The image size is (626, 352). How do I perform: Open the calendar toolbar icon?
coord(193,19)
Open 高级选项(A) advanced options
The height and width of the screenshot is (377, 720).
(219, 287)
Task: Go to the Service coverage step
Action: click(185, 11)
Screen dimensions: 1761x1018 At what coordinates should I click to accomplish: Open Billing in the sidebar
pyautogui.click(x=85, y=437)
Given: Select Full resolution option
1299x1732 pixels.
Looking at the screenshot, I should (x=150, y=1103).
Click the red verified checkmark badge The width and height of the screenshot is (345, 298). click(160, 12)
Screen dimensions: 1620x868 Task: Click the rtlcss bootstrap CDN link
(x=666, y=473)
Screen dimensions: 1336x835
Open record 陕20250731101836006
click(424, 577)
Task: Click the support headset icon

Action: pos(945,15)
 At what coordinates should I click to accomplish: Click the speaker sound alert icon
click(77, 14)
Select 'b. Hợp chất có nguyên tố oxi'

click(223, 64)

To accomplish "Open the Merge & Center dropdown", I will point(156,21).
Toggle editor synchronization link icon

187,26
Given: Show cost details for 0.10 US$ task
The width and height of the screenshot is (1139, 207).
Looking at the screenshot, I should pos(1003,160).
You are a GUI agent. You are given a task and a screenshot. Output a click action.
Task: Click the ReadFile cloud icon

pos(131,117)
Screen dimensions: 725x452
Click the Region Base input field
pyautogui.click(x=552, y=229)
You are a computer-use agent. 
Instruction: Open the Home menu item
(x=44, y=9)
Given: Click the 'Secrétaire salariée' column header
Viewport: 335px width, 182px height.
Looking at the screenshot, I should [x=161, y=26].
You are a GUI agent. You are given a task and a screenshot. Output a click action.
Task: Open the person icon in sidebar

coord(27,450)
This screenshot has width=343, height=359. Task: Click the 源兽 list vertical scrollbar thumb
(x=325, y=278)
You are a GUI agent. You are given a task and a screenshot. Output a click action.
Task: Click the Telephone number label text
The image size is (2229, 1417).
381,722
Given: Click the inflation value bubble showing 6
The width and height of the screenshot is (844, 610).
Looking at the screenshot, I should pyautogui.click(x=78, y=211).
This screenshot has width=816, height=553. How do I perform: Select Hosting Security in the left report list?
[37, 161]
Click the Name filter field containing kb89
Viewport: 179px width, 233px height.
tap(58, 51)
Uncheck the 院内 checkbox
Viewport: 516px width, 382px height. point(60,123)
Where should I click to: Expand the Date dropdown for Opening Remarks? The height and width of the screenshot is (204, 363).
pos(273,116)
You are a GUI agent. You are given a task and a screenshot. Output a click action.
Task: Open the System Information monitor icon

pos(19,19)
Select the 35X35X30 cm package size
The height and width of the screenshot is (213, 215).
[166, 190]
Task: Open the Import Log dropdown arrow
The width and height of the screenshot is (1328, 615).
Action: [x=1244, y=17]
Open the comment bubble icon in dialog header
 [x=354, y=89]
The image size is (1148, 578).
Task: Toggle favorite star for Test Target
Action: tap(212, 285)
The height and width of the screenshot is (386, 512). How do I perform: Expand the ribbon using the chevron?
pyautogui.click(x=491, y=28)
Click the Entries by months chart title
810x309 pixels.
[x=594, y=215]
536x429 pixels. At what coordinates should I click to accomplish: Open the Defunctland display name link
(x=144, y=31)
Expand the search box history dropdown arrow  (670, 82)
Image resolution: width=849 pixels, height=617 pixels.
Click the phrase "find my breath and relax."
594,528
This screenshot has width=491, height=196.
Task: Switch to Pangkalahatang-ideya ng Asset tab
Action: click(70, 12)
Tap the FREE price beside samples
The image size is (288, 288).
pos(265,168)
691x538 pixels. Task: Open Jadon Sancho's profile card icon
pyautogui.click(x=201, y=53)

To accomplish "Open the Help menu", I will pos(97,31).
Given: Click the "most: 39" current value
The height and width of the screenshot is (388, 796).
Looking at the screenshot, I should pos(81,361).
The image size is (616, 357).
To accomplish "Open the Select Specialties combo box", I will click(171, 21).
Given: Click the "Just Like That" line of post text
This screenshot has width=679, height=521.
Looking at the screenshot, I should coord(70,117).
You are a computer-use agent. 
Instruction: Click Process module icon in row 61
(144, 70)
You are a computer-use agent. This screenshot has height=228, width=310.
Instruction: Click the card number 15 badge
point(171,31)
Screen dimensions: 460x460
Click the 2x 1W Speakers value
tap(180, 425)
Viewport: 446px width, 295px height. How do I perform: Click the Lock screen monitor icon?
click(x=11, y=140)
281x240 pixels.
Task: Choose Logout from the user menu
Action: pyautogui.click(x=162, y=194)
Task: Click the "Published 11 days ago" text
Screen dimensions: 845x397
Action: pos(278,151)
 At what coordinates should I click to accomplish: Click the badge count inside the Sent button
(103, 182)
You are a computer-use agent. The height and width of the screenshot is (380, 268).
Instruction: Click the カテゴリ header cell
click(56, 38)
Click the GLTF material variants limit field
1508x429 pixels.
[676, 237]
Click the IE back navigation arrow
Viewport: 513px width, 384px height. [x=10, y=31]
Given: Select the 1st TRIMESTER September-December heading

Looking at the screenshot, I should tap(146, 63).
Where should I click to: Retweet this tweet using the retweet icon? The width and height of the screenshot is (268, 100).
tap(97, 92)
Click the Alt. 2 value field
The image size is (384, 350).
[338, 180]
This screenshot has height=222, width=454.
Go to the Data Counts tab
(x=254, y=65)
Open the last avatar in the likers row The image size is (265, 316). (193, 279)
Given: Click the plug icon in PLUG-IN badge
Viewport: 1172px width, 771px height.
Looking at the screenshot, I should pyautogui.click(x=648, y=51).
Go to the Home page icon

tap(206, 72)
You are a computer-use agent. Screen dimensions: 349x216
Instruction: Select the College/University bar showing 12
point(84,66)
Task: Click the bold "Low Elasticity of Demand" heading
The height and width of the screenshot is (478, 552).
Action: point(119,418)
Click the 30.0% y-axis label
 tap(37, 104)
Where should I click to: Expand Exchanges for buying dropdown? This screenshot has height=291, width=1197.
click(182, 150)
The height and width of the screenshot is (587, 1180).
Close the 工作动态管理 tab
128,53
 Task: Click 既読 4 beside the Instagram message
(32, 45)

**EXERCISE AIM**
Please extract every line in the rows above that contains the string "sidebar", matching case exactly.

**OUTPUT**
Screen dimensions: 1761x1018 At what coordinates should I click to accomplish: Open Billing in the sidebar
Task: Open the person icon in sidebar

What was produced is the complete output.